Faithfulness + Extroversion

Of all of the moments of the week, going to church on Sunday morning is my least favorite.  I have tried to like it, from all angles.  I dislike the forced connections.  I dislike the seclusion of it all.  I dislike the driving to and from.  I dislike the morning hours of necessary sociability…I’m most social sometime around 10pm each night.  I dislike those moments of suspension before the service begins and the molasses movement of the moments when it’s finished.  I dislike my singleness and independence on Sunday mornings.  They are clearly moments meant for extroverted, happy families.  And if you are not a combination of these three things, then you are often made to feel as though you are not godly enough to love Sunday morning, American church services.DSCN2033

Hear this:

“The evangelical culture ties together faithfulness with extroversion,” McHugh explained.  “The emphasis is on community, on participating in more and more programs and events, on meeting more and more people.  It’s a constant tension for many introverts that they’re not living that out.  And in a religious world, there’s more at stake when you feel that tension.  It doesn’t feel like ‘I’m not doing as well as I’d like.’  It feels like ‘God isn’t pleased with me.’ ” ~Adam McHugh in Quiet by Susan Cain.DSCN2037

This is more true than I can express with words.  It is a challenge of great magnitude to peel myself out of bed on Sunday mornings.  To {HAPPILY} gather my purse and nice shoes.  To travel to church, far or near.
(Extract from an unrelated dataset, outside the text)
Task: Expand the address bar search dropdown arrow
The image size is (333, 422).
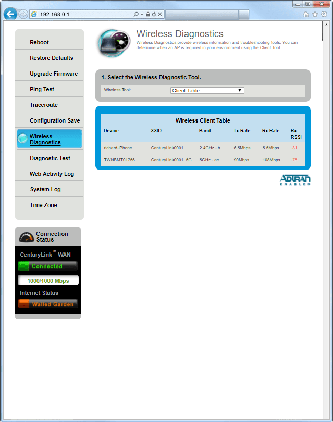Action: pos(142,14)
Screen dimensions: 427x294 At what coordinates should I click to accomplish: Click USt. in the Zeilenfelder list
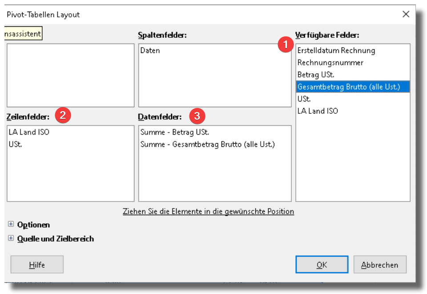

To sit, hands still for an hour or two.  And to engage in honest and optimistic conversation in a crowded foyer.DSCN2038

Furthermore, I have a concern that there is less real advice and guidance in many sermons that I hear.  There is always something to learn from every speaker, from every person you meet, in each moment.  I am, after all, a student of life, itself.  And I believe firmly, that I do not need to be sitting in a sanctuary to learn about Jesus, as God’s Spirit dwells in me and is always pursuing me and pressing my heart against its shell, teaching it to learn and to listen–to recognize Jesus in all places–in all hearts.  Yet, there is something about the grandiosity of a sermon that ruffles me.  It is the overarching truths that help us to press on, yet they are also the truths that only bring us solace when our eyes are set on the big picture.  I rarely hear a sermon which digs deep into the heart of things, which sings of hope for the moment.  Which is etched with grace for the human condition.  You know them when you hear them–they are the sermons that haunt you in your everyday moments.  They are the sermons that are practical and humble.  They are not even one- or two-step messages, they are just human stories of experience and hope.DSCN2039

Does anybody else struggle with church?  Has my pride captured me past the point of clear thinking?